Nicosia relies on the international community and especially on its EU partners to make Ankara realise it needs to put the interests of all Cypriots above what it narrow-mindedly perceives as its own national interest, Foreign Minister Nikos Christodoulides said on Wednesday during an official visit to Riga.
This is the first working visit by a Cypriot foreign minister to Latvia since 1997 and only the second ever. Christodoulides’ visit also marks 30 years of diplomatic relations between the two countries.
After a meeting with his Latvian counterpart Edgars Rinkēvičs, Christodoulides said they reviewed the full spectrum of bilateral relations, discussed ways to further enhance them, identified synergies and planned on how to best utilise the momentum generated by this visit.
Christodoulides said they expressed their joint commitment to explore opportunities for cooperation in the field of research and innovation and agreed to further explore possibilities on economic relations through the active engagement of the two countries’ national Chambers of Commerce.
He added that he also briefed his Latvian counterpart about the Cypriot government’s decision to start welcoming back tourists as of May 10, “without restrictions, on the condition that they will have completed their vaccination programme.
“The fact that direct connectivity already exists between Latvia and Cyprus is very promising ― indeed I travelled here on a direct flight from Larnaca early this morning ― and we shall do our best to facilitate its further enhancement,” he added.
Christodoulides also said he briefed Rinkēvičs about the informal talks on the Cyprus problem held last week in Geneva as well as on the outcome “which was unfortunately not the desired one for us, for the EU, for the UN and for the international community as a whole.”
The positions put forward by the Turkish side, he said, run contrary to all relevant UN Security Council resolutions and to the common EU position, as they aim openly at partition and not reunification of the island.

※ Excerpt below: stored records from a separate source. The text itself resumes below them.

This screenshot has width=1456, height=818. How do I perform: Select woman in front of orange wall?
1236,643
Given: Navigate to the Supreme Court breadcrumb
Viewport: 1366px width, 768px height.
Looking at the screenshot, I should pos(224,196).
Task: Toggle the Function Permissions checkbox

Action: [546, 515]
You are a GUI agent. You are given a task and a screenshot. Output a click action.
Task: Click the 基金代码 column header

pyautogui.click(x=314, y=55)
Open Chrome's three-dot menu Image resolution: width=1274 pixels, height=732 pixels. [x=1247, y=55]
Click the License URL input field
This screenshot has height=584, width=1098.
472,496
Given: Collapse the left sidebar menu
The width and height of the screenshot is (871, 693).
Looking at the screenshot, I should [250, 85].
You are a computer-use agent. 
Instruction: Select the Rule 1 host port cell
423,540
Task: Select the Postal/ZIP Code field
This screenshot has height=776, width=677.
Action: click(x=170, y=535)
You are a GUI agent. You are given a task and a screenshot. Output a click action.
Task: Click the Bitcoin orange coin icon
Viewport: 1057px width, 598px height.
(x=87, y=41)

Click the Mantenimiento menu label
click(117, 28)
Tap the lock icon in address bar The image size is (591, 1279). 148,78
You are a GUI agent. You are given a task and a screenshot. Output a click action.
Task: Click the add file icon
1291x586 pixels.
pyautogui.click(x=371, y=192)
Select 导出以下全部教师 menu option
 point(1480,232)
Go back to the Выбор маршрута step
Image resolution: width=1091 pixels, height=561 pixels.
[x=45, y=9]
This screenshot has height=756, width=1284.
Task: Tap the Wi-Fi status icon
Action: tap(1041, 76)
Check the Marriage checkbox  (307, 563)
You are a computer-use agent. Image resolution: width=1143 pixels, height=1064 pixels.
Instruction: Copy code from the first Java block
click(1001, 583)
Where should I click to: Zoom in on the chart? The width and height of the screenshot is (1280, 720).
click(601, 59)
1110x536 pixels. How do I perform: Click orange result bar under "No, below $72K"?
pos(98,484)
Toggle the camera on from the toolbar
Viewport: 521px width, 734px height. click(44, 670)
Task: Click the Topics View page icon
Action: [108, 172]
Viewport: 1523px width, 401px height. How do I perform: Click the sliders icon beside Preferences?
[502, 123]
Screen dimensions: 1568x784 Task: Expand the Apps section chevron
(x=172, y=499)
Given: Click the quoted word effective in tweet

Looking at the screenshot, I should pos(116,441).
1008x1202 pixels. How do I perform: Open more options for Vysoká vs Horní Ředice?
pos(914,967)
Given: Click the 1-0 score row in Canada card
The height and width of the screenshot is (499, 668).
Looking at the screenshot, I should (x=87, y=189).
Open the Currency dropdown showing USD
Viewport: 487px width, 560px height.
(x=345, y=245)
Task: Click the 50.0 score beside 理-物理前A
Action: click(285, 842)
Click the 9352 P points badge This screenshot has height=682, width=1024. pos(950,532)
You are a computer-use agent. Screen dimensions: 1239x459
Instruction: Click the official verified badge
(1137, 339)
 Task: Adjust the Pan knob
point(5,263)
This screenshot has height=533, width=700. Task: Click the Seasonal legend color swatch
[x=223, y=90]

“Towards this end, I explained to Edgars that we rely on the international community and especially on our EU partners, to impress upon Ankara the message that it needs to put the interests of all Cypriots above what it narrow-mindedly perceives as its own national interest,” Christodoulides said.
He added that Nicosia expected from its EU partners such as Latvia, that this message will be delivered to Turkey in a clear and unambiguous manner on every occasion, including at the upcoming European Council in June, during which the prospect of a positive agenda in the EUʼs relations with Turkey will be discussed.
Rinkēvičs said Latvia has always supported the settlement of the Cyprus issue within the framework of the parameters agreed in the UN process.
“It has never been a two-state issue for Cyprus,” he said, adding that the EU’s long-standing position was that only those candidate countries could become EU members that have resolved issues with their neighbours, especially those related to territorial integrity.
“What we are most interested in,” he added, is how to make the EU’s role more effective, more united when it comes to tackling this issue, how to strengthen the UN process and strengthen the talks.
Christodoulides was to also meet with Latvian President Egils Levits and Speaker of the Parliament, Ināra Mūrniece.
On Thursday, Christodoulides will travel to Vilnius, for a meeting with his Lithuanian counterpart Gabrielius Landsbergis.